About this task
Report every line below that has the string "export" in it.

Saved data entries

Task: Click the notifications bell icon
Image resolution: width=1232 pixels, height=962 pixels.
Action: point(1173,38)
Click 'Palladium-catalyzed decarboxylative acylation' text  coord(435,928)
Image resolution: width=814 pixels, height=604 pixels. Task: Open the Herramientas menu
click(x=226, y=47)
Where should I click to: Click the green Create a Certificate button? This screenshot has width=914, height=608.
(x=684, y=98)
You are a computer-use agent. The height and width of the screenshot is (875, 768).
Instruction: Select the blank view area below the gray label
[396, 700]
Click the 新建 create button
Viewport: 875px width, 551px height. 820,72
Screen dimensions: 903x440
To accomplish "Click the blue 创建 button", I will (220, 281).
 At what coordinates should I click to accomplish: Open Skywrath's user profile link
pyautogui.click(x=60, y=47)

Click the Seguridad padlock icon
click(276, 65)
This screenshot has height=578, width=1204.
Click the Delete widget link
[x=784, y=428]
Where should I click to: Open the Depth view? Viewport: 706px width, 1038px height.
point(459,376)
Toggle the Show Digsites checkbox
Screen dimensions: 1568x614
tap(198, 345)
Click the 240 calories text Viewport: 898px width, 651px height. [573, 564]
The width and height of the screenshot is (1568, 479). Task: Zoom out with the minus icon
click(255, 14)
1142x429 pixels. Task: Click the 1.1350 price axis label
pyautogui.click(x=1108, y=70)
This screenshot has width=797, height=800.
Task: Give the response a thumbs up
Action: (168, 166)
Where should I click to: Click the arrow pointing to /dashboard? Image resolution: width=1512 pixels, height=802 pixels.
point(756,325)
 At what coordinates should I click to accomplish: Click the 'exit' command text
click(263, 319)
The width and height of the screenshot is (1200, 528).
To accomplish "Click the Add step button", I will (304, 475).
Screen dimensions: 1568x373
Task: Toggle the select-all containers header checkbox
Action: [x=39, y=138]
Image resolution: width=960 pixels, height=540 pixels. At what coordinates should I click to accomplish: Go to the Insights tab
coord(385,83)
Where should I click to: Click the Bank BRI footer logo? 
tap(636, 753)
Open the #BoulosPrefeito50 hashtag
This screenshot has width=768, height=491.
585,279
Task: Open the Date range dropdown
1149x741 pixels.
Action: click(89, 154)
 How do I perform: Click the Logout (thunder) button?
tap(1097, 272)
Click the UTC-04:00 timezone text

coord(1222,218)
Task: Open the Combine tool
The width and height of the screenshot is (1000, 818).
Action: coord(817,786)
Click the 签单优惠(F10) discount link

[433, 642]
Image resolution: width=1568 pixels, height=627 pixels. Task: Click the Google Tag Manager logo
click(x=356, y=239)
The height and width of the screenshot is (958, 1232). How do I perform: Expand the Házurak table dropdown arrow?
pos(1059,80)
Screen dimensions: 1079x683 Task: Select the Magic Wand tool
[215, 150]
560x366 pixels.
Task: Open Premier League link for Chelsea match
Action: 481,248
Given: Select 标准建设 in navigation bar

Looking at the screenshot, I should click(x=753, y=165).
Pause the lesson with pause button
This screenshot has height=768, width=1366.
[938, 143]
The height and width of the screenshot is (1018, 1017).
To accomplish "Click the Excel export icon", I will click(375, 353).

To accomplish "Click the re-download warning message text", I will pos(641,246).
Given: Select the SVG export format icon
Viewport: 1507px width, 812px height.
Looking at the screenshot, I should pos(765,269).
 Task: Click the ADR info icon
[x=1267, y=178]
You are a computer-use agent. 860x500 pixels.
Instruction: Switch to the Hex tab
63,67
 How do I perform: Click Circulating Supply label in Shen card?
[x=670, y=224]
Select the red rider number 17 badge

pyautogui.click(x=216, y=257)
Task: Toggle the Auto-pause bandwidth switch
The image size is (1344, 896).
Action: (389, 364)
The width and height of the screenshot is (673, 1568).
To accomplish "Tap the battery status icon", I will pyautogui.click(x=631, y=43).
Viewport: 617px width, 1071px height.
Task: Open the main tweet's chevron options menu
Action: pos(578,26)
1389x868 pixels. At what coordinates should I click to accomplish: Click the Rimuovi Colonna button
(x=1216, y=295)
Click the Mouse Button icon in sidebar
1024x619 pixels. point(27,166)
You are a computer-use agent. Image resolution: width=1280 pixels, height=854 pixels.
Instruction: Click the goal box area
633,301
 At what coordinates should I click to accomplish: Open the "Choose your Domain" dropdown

Task answer
To accomplish "Click the Excel export icon", I will click(375, 353).
Given: Select the SVG export format icon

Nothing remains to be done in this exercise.